Start of The records
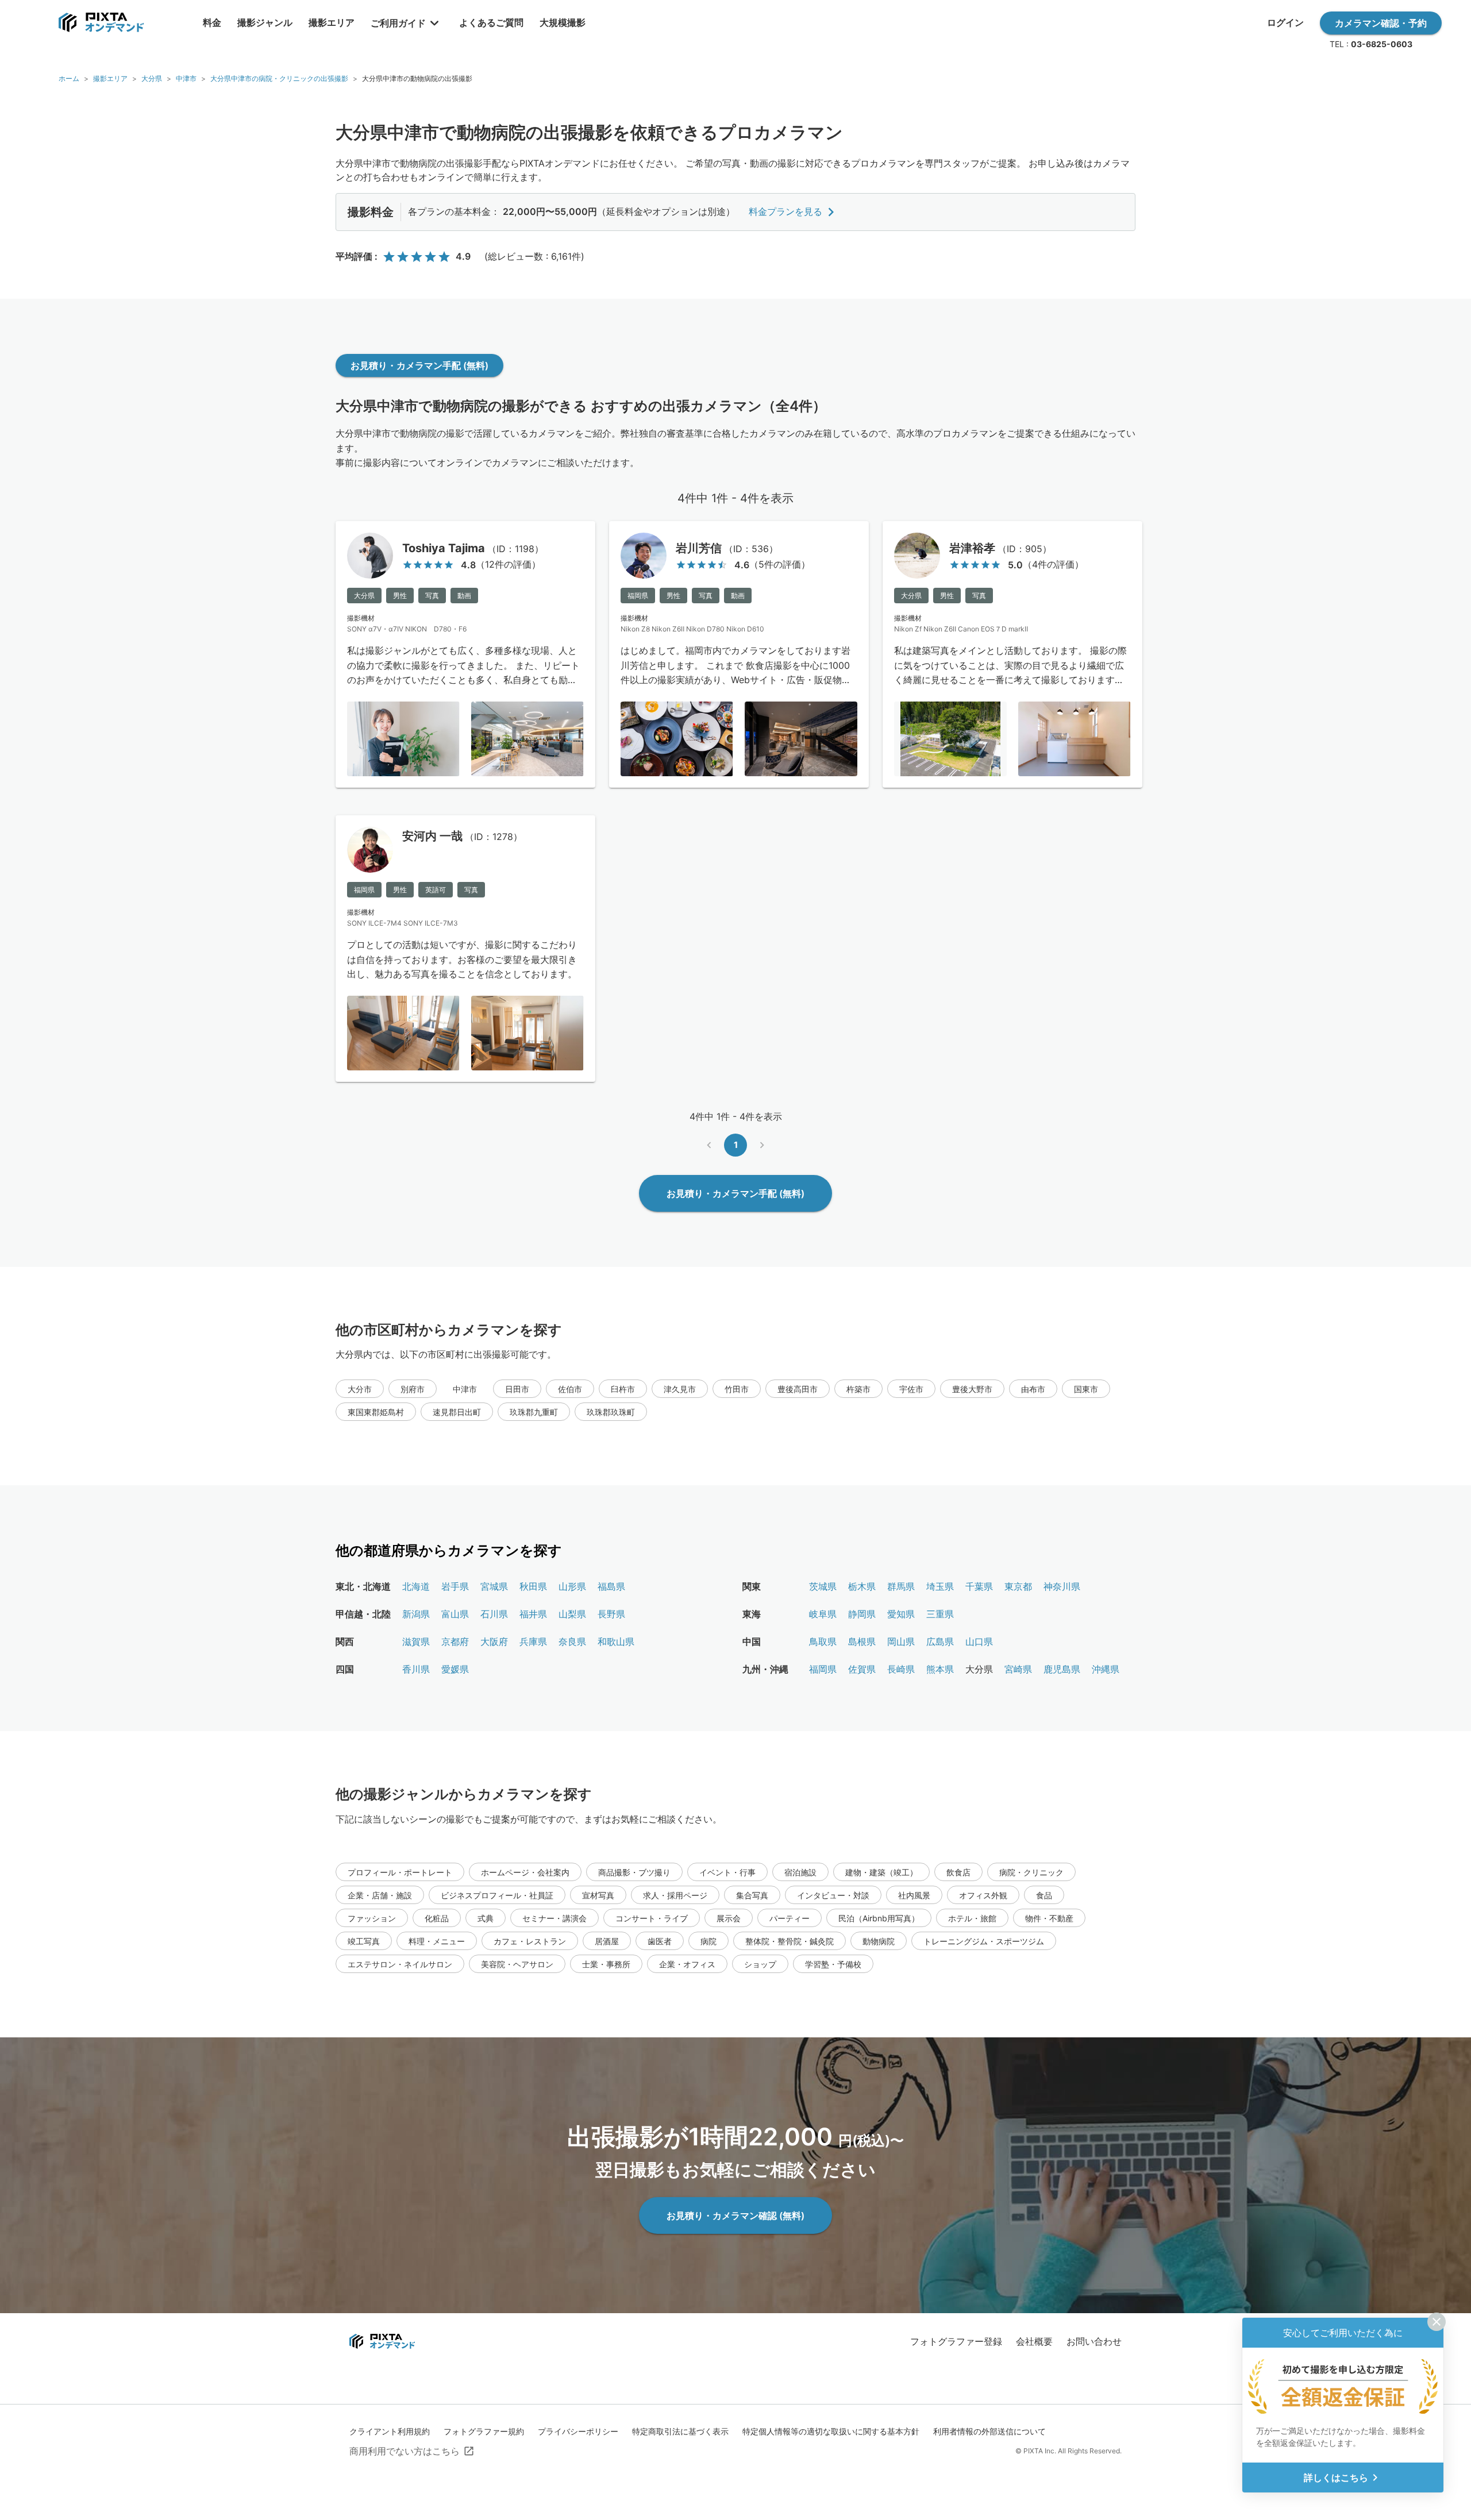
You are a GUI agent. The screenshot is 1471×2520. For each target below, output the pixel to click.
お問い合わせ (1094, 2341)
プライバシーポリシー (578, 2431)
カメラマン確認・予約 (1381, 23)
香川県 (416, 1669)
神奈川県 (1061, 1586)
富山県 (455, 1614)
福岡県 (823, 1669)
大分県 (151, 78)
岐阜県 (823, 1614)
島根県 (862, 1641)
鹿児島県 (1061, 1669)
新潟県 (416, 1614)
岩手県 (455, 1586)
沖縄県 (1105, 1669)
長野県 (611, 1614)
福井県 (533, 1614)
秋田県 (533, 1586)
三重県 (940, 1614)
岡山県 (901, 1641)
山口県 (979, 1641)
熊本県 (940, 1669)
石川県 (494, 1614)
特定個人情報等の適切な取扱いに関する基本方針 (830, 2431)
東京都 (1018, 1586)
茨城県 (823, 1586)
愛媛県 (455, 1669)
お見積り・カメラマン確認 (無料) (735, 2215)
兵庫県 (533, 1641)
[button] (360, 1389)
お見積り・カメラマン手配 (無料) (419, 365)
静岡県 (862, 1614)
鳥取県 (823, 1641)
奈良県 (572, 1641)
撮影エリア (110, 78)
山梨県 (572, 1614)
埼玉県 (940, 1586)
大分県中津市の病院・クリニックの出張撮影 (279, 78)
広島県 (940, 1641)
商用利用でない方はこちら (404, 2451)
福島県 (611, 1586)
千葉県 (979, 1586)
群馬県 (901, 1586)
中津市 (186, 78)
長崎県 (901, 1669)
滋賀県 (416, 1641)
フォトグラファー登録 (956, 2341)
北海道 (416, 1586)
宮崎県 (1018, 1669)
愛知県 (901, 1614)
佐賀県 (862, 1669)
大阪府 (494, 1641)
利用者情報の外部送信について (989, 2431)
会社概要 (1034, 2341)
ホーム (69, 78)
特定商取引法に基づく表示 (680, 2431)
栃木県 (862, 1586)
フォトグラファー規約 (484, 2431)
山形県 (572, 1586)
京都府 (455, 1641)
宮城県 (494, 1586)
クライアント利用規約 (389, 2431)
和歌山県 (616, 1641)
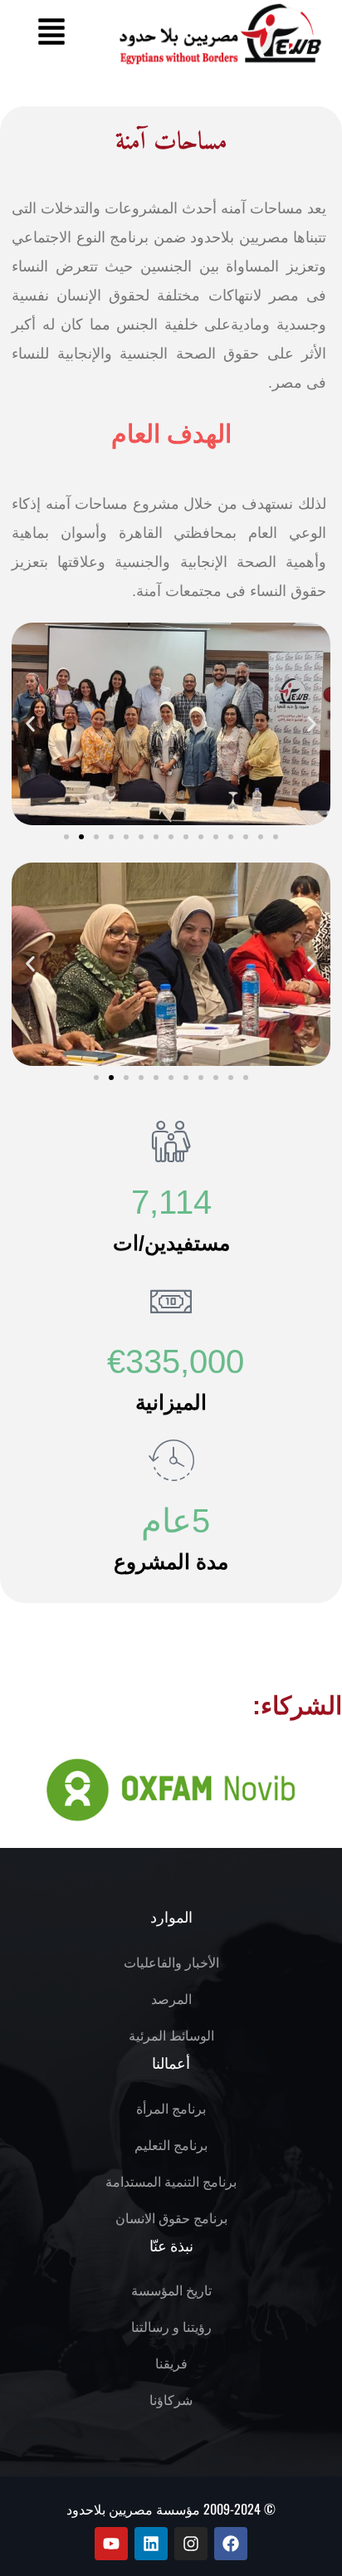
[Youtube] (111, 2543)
End of The records
## Problem to solve:
Restate word for word, please, the line containing "東京都 (1018, 1586)" and all lines after it through the end of the material; the pictures do not belong in the copy.

## Response area:
東京都 (1018, 1586)
茨城県 (823, 1586)
愛媛県 (455, 1669)
お見積り・カメラマン確認 (無料) (735, 2215)
兵庫県 (533, 1641)
[button] (360, 1389)
お見積り・カメラマン手配 (無料) (419, 365)
静岡県 (862, 1614)
鳥取県 (823, 1641)
奈良県 (572, 1641)
撮影エリア (110, 78)
山梨県 (572, 1614)
埼玉県 (940, 1586)
大分県中津市の病院・クリニックの出張撮影 (279, 78)
広島県 (940, 1641)
商用利用でない方はこちら (404, 2451)
福島県 (611, 1586)
千葉県 (979, 1586)
群馬県 (901, 1586)
中津市 (186, 78)
長崎県 (901, 1669)
滋賀県 (416, 1641)
フォトグラファー登録 (956, 2341)
北海道 (416, 1586)
宮崎県 (1018, 1669)
愛知県 (901, 1614)
佐賀県 (862, 1669)
大阪府 (494, 1641)
利用者情報の外部送信について (989, 2431)
会社概要 (1034, 2341)
ホーム (69, 78)
特定商取引法に基づく表示 (680, 2431)
栃木県 (862, 1586)
フォトグラファー規約 (484, 2431)
山形県 (572, 1586)
京都府 (455, 1641)
宮城県 (494, 1586)
クライアント利用規約 (389, 2431)
和歌山県 (616, 1641)
[Youtube] (111, 2543)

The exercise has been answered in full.